• [EXERCISE DIRECTIONS]: The stretch wanted below opens at the line containing "CHI SIAMO (239, 104)" and closes at the line containing "Ваша корзина пуста (153, 167)". Please return it exactly, with no other lines.

#### STORED DATA ####

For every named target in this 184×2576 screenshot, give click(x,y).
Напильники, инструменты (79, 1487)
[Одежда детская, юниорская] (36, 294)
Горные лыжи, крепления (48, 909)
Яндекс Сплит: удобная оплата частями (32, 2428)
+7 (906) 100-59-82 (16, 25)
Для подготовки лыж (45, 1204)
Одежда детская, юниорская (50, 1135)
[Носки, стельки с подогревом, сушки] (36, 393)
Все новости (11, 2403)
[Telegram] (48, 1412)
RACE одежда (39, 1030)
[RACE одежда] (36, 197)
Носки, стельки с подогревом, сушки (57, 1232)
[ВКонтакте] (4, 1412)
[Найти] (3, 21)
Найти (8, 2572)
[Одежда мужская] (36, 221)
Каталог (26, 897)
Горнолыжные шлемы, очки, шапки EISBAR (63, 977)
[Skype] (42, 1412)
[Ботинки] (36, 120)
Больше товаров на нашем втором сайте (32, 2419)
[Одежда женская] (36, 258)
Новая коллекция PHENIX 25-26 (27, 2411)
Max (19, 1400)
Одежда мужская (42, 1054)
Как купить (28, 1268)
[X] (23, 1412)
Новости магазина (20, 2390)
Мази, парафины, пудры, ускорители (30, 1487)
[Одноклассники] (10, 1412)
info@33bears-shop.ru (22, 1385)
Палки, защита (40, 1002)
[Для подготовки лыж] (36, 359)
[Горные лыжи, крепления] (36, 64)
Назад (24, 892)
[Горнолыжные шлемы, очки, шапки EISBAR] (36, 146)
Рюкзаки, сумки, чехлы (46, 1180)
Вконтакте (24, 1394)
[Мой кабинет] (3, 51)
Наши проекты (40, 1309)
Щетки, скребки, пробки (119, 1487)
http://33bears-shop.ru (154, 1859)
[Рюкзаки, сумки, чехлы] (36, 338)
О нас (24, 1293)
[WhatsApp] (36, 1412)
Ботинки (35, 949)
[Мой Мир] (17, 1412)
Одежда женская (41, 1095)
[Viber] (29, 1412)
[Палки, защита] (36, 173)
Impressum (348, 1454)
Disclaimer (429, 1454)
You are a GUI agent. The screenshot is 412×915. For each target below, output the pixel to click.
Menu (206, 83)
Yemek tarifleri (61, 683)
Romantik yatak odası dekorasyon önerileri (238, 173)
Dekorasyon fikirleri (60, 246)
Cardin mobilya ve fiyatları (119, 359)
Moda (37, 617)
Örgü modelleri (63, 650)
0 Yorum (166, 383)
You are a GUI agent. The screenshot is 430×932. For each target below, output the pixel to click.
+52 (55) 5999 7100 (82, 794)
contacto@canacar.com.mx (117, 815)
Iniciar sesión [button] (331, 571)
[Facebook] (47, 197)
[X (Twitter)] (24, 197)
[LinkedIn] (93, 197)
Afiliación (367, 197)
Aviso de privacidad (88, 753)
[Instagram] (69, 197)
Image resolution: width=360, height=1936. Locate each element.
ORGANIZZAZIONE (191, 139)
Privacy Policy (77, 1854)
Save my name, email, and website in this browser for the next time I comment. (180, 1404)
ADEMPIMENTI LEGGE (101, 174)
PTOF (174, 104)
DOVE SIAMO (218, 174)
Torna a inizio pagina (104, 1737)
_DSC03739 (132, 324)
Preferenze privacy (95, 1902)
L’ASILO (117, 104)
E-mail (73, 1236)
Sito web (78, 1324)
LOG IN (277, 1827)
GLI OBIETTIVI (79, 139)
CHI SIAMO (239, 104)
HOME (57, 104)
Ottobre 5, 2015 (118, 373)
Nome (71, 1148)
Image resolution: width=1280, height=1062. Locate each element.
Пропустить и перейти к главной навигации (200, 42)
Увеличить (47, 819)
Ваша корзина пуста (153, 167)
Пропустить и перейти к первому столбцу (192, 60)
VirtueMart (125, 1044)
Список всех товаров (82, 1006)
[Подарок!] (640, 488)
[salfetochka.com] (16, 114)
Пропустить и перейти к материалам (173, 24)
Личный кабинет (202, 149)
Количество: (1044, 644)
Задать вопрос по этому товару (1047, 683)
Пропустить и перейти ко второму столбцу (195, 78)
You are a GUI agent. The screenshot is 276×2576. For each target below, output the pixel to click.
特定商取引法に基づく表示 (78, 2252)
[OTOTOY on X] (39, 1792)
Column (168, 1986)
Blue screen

####

• [YOUR SOLUTION]:
CHI SIAMO (239, 104)
HOME (57, 104)
Ottobre 5, 2015 (118, 373)
Nome (71, 1148)
Image resolution: width=1280, height=1062. Locate each element.
Пропустить и перейти к главной навигации (200, 42)
Увеличить (47, 819)
Ваша корзина пуста (153, 167)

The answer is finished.